Massimiliano Allegri torna a parlare durante il Festival dei Giovani in corso a Gaeta con un'intervento da remoto e lo fa per ribare il suo pensiero sul necessario percorso di crescita per chi inizia a muovere i primi passi nel mondo del calcio.
Il tecnico della Juventus infatti è convinto che esaltare troppo le nuove leve sia profondamente sbagliato.
"In Italia da qualche anno a questa parte c'è la tendenza a considerare campioni dei ragazzi dopo 2-3 partite, ma così si bruciano le tappe: a 20 anni un calciatore non può avere la maturità di un 28enne".

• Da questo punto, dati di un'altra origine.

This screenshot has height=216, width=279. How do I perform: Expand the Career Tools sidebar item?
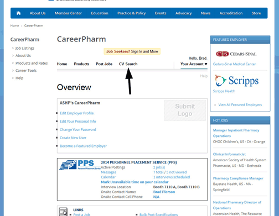pyautogui.click(x=26, y=71)
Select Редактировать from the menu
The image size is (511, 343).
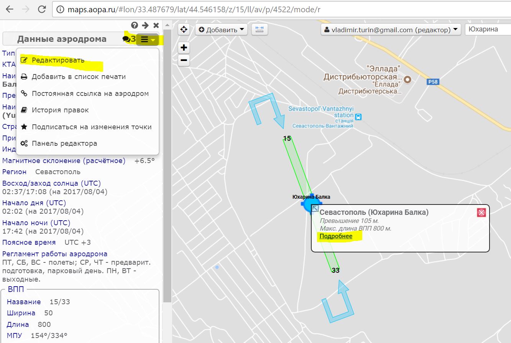58,60
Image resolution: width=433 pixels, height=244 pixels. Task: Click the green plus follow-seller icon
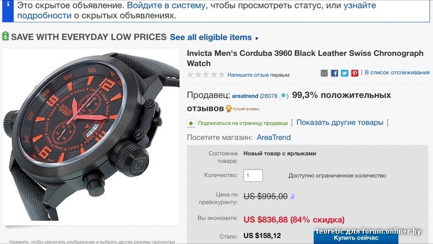191,123
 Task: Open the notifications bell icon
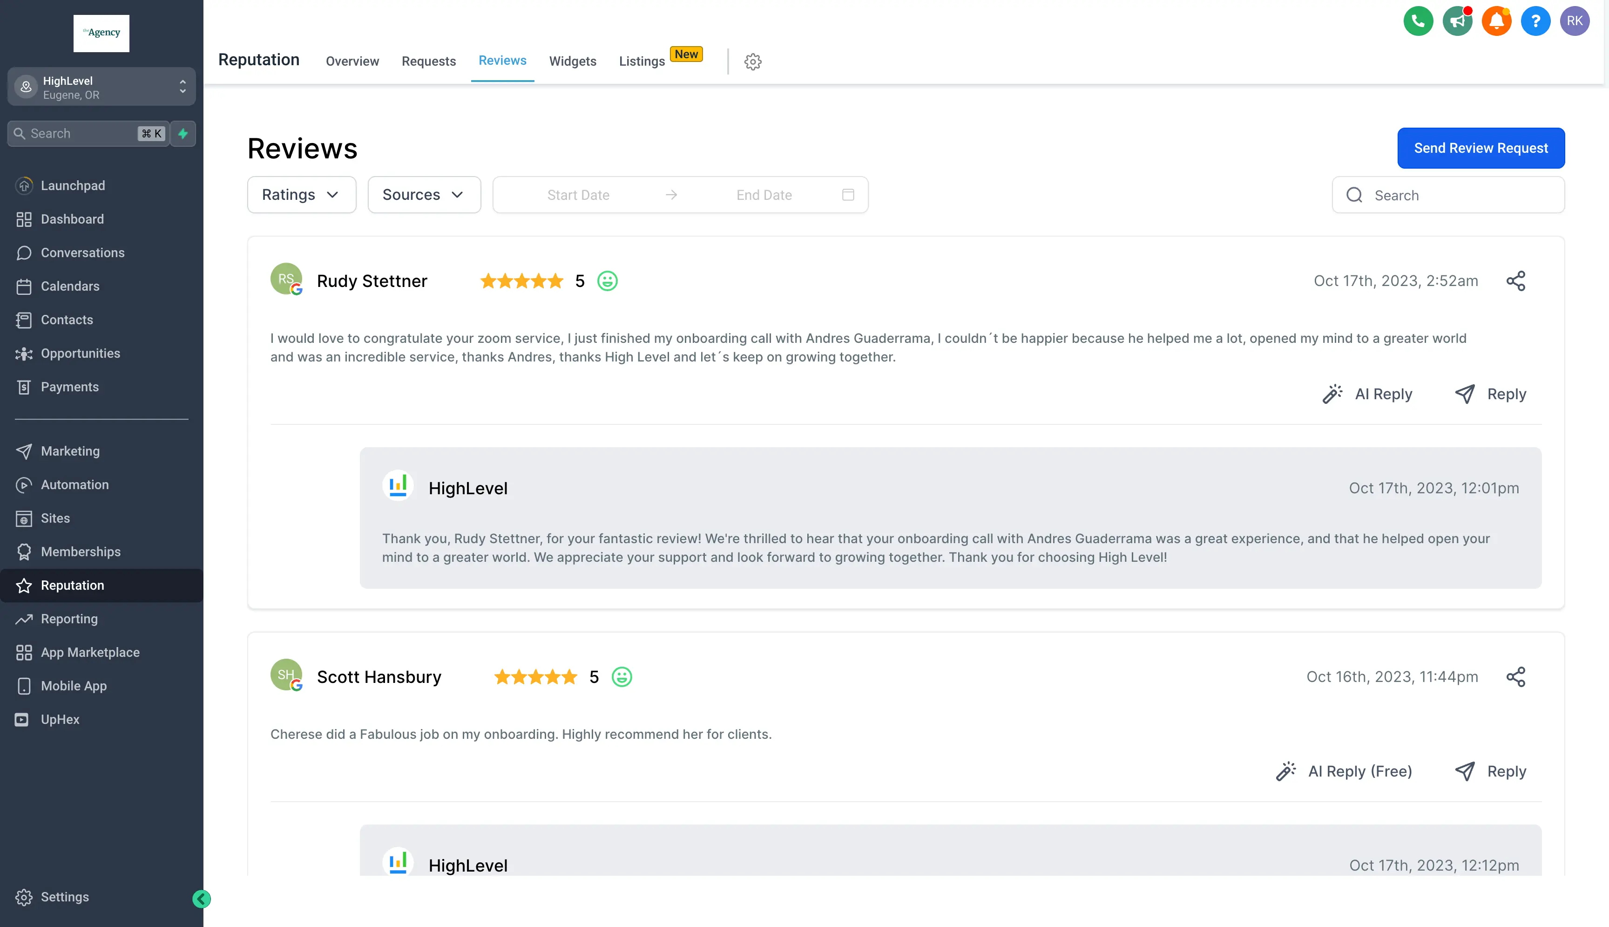point(1496,20)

Quando gli si chiede quali siano state le sue vittorie più belle, Allegri 'dimentica' la Juventus e torna indietro nel tempo ai primissimi successi da allenatore.
"Le vittorie sono tutte belle, non saprei scegliere: mi ricordo il primo campionato di C a Sassuolo o il primo scudetto in Serie A. Le sconfitte invece sono tutte brutte, alcune di più perché ti rimane il dubbio che avresti potuto fare qualcosa meglio".
Allegri infine dice la sua anche sull'utilizzo dei social, abbandonati ormai da qualche tempo dal tecnico bianconero che li ritiene "un'ulteriore fonte di condizionamento per i giocatori".